Recognizing overfitting

Published

September 3, 2022

Cora doesn’t know yet what overfitting is, but most of her class doesn’t talk about anything else, so she expects to find out about it at any moment.

She started training models recently and would love to know how to recognize when one of her models overfit.

If you were to summarize it for Cora, in which of the following situations is a model overfitting?

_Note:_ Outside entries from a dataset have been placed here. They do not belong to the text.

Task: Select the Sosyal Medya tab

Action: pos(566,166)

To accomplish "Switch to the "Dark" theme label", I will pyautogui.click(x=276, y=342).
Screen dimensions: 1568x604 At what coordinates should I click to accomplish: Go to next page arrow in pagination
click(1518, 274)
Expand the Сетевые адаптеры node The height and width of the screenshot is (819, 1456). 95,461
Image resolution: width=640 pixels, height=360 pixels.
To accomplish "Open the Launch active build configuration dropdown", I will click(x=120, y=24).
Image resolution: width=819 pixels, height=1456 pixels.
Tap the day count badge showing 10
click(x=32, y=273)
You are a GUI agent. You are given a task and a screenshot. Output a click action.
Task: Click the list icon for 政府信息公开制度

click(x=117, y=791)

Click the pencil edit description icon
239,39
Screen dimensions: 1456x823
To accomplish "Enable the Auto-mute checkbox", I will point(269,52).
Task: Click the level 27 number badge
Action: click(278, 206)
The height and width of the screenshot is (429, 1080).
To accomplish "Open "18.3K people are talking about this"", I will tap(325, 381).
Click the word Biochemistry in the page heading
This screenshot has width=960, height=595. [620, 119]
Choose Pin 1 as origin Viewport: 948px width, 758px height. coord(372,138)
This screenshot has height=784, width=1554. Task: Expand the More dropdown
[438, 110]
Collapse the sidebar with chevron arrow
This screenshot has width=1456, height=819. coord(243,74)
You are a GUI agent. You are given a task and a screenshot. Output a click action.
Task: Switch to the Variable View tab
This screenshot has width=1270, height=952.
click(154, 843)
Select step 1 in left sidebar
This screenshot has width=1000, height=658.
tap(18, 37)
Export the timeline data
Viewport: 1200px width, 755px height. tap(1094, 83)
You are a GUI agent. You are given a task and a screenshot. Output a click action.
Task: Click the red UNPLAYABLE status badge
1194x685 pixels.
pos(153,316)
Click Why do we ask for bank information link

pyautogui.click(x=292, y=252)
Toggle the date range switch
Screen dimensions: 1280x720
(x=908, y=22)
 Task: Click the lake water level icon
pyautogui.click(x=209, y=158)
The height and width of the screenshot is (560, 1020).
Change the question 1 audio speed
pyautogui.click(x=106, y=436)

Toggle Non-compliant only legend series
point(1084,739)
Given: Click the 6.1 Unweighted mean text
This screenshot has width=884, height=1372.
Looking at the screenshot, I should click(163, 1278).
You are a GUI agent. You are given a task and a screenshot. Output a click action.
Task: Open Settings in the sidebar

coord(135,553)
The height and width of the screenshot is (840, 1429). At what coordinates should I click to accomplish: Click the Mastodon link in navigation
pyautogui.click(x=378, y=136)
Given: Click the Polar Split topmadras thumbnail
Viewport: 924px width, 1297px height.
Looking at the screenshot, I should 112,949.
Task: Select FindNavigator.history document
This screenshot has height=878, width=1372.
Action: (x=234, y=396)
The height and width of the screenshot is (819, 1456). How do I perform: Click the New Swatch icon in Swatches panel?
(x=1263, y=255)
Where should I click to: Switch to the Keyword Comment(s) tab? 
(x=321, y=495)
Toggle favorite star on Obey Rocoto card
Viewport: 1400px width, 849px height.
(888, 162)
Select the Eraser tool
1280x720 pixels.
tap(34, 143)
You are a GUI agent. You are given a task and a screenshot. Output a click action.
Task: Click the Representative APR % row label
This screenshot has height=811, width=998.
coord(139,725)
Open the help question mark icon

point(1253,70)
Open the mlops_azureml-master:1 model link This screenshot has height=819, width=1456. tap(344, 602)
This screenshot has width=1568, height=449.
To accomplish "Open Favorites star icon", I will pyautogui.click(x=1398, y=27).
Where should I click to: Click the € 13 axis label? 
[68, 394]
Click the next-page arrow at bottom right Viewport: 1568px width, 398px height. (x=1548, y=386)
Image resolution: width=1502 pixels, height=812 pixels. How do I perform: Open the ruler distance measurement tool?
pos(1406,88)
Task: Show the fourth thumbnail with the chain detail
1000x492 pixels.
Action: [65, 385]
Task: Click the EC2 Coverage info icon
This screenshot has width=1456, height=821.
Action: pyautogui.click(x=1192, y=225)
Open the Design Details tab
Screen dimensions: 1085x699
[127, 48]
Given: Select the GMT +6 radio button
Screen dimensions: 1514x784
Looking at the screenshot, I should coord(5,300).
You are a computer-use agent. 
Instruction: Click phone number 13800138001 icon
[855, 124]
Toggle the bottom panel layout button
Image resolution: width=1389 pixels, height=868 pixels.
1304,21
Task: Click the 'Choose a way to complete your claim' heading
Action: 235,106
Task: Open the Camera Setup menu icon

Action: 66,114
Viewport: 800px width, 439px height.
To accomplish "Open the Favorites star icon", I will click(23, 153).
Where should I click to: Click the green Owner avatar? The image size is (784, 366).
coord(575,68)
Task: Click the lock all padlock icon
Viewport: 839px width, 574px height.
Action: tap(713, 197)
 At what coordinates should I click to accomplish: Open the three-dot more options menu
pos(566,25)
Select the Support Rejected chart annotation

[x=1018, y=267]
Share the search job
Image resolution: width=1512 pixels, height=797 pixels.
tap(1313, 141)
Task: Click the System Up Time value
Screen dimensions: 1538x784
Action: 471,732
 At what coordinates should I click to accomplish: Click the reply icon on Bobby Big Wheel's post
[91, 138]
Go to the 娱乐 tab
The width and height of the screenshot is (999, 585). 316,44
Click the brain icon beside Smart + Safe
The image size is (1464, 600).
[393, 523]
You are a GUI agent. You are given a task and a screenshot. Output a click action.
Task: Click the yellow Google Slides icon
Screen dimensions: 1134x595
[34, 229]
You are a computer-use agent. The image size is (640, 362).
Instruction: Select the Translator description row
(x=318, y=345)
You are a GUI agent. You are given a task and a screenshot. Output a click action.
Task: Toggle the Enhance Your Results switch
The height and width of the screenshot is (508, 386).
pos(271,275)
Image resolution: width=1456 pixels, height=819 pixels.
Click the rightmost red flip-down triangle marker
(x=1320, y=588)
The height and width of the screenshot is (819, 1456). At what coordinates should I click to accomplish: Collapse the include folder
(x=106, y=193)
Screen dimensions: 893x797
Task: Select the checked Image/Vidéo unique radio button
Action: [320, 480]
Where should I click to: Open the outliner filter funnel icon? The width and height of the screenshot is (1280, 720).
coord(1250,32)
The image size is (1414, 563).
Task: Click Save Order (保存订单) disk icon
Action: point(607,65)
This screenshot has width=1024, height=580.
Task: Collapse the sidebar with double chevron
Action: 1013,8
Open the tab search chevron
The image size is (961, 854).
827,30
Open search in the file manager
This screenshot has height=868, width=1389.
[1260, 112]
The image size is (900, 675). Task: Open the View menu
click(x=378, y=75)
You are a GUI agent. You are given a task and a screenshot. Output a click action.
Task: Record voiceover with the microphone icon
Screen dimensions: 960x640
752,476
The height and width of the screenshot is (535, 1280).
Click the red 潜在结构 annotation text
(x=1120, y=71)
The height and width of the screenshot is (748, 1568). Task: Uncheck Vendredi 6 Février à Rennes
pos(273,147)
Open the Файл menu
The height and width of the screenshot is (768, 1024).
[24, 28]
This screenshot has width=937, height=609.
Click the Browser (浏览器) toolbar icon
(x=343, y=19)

The training loss on the model stays constant during the entire training process.
The model’s performance on the training set is good but low on the validation set.
The model’s performance on the training and validation sets is low.
The model takes an extremely long time to converge.

Expand to see the answer

If the training loss doesn’t move during the training process, something is wrong, but we can’t say that the model is overfitting. Overfitting is also not related to the speed of convergence. There may be multiple reasons a model takes a long time to converge, but we can’t claim that a model is not converging fast enough because it’s overfitting.

When a model is overfitting, we should see a good performance on the training set alone. A good model should capture valuable patterns in the data and discard any noise that doesn’t help with predictions, leading to good performance in both the training and validation sets. The third choice argues for low performance on both training and validation sets, which will be a way to detect underfitting.

In summary, the second option is the correct answer: Cora should expect good performance on the training set but low validation performance.

Recommended reading

Check “Overfitting and Underfitting With Machine Learning Algorithms” for an introduction to overfitting and underfitting in machine learning.
“How to Solve Underfitting and Overfitting Data Models” covers several strategies to solve overfitting and underfitting.